1. analogy.
The process of mathematical modeling is to express the actual problem into a mathematical problem with mathematical language, mathematical concepts and mathematical symbols after analysis, abstraction and generalization. What kind of problem is expressed depends on the thinker's intention to solve the problem.
Generally speaking, analogy modeling is based on the concrete analysis of various factors of practical problems, through the analysis of association and induction, comparing with known models, transforming unknown relationships into known relationships, looking for the same or similar relationships among different objects or completely unrelated objects, comparing with some conclusions of known models, obtaining mathematical methods to solve "similar" problems, and finally establishing a model to solve problems.
2. Dimensional analysis.
Dimensional analysis is a method of establishing mathematical model in the field of physics, which was put forward in the early 20th century. Based on experience and experiments, it uses the dimensional homogeneity of physical laws to determine the relationship between physical quantities. It is a mathematical analysis method. Through dimensional analysis, we can correctly analyze the relationship between variables, simplify experiments and facilitate the arrangement of results.
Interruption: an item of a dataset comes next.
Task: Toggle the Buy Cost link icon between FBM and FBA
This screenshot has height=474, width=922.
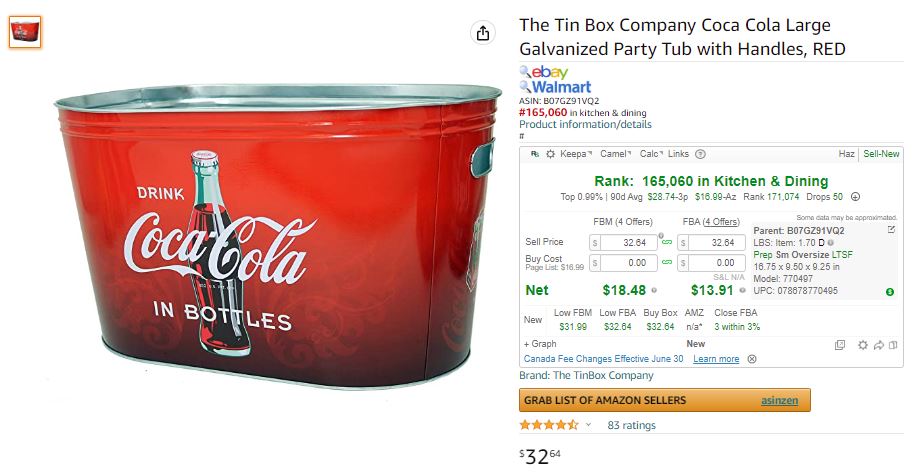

In the international system of units, there are seven basic quantities: mass, length, time, current, temperature, light intensity and material quantity. Their dimensions are M, L, T, I, H, J and N, which are called basic dimensions.
Dimensional analysis is often used to study some relations and properties qualitatively, and to seek the relationship between physical quantities by using the principle of dimensional homogeneity. In the process of mathematical modeling, dimensionless is often needed. Dimensionless means that according to the idea of dimensional analysis, the characteristic scale is selected appropriately, and the dimensional quantity is quantized into dimensionless quantity, thus reducing parameters and simplifying the model.
3. Difference method.
The mathematical idea of difference method is to discretize the derivative in the control equation by using the difference quotient of function values on grid nodes instead of Taylor series expansion, so as to establish an equation group with the values on grid nodes as unknowns, and transform the differential problem into an algebraic problem, which is an effective method to establish the mathematical model of discrete dynamic systems.
There are many ways to construct the difference, and Taylor series expansion is the main method at present. The basic difference expressions mainly have the following forms: first-order forward difference, first-order backward difference, first-order central difference and second-order central difference, in which the first two formats are first-order calculation accuracy and the last two formats are second-order calculation accuracy. Through the combination of several different difference formats, time and space can be combined into different difference calculation formats.
The solution steps of difference method are: establishing differential equation; Constructing a difference scheme; Solve the difference equation; Accuracy analysis and testing.
4. Variational method.
Variational method is a mathematical field dealing with functions of functions, that is, functional problems, as opposed to ordinary calculus dealing with functions of numbers. Such a functional can be constructed from the integrals of unknown functions and their derivatives, and finally the extremum function can be obtained. In reality, many phenomena can be expressed as functional minimization problems, that is, variational problems. There are usually two methods to solve variational problems: classical variational method and optimal cybernetics. Limited by basic knowledge, junior college students seldom use variational method in mathematical modeling competition.